> **提供テキスト**
この発明は、エンジンルームの下方に車体前後方向に延びる左右一対のフロントサイドフレームを備えたような車体前部構造に関する。
従来、エンジンルームの下方に車体前後方向に延びる左右一対のフロントサイドフレームを備えた車体前部構造において、上記左右一対のフロントサイドフレームと、トンネル部の車外側上部とを略直線状に連結するブレースを設けた連結構造がある(特許文献1参照)。
上述のブレースの前部は上下2本のボルト等の固定手段を用いて、フロントサイドフレームに固定されており、ブレースの後部も上下2本のボルト等の固定手段を用いてトンネル部に固定されているため、次のような問題点があった。
すなわち、車両の衝突時においては衝突エネルギを吸収して衝突性能の向上を図ることが望まれており、特に、衝突後期にはフロントサイドフレームを車幅方向へ変形させて、衝突エネルギを吸収することが望まれるが、上記特許文献1に記載の構造では、フロントサイドフレームとトンネル部の車外側上部との間がブレースで強固に固定されている関係上、このブレースによりフロントサイドフレームの車幅方向への変形が阻害されるため、充分な衝突性能の向上を図ることができない問題点があった。
特開2004−230984号公報
そこで、この発明は、フロントサイドフレームに前部が結合され、後部がダッシュパネルとフロアパネルの結合部に形成されたトンネル部に結合される連結フレーム部材を設け、この連結フレーム部材が車幅方向に揺動可能となるようその後部を車体に結合することで、衝突初期においてはフロントサイドフレームに入力される衝突荷重をトンネル部で支持して、該フロントサイドフレームの軸圧縮を誘発することができると共に、衝突後期においてはフロントサイドフレームの車幅方向への変形を阻害しない構造と成して、衝突性能の向上を図ることができる車体前部構造の提供を目的とする。

> **データ内容**
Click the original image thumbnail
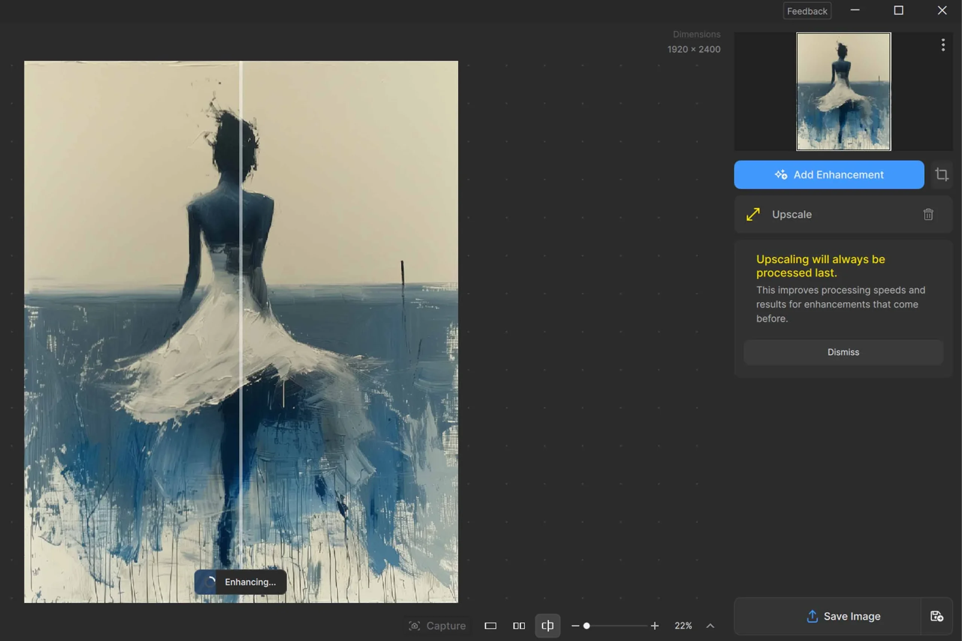This screenshot has height=641, width=962. pos(843,91)
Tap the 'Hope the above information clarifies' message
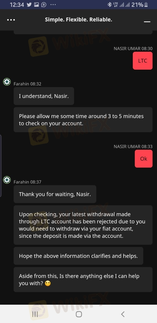The height and width of the screenshot is (323, 157). pyautogui.click(x=78, y=256)
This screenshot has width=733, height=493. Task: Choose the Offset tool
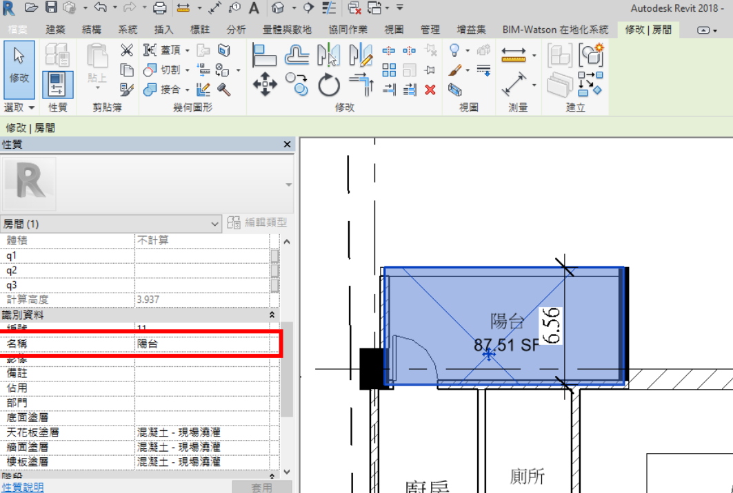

> **課題**
車体前部構造に関する提供テキストについて、次の(a)〜(c)が本文の内容と合っているかを判断してください。各項目に「はい」か「いいえ」で答え、判断の決め手となる本文の語句をそのまま引用すること。
(a) ブレースの前部は、ボルト等の固定手段でフロントサイドフレームに固定されている。
(b) 衝突後期には、フロントサイドフレームを車幅方向へ変形させないことが望まれる。
(c) この発明では、連結フレーム部材の前部が車幅方向に揺動可能となるよう車体に結合される。

> **回答**
(a) はい。「上述のブレースの前部は上下2本のボルト等の固定手段を用いて、フロントサイドフレームに固定されており」
(b) いいえ。「衝突後期にはフロントサイドフレームを車幅方向へ変形させて、衝突エネルギを吸収することが望まれる」
(c) いいえ。「この連結フレーム部材が車幅方向に揺動可能となるようその後部を車体に結合する」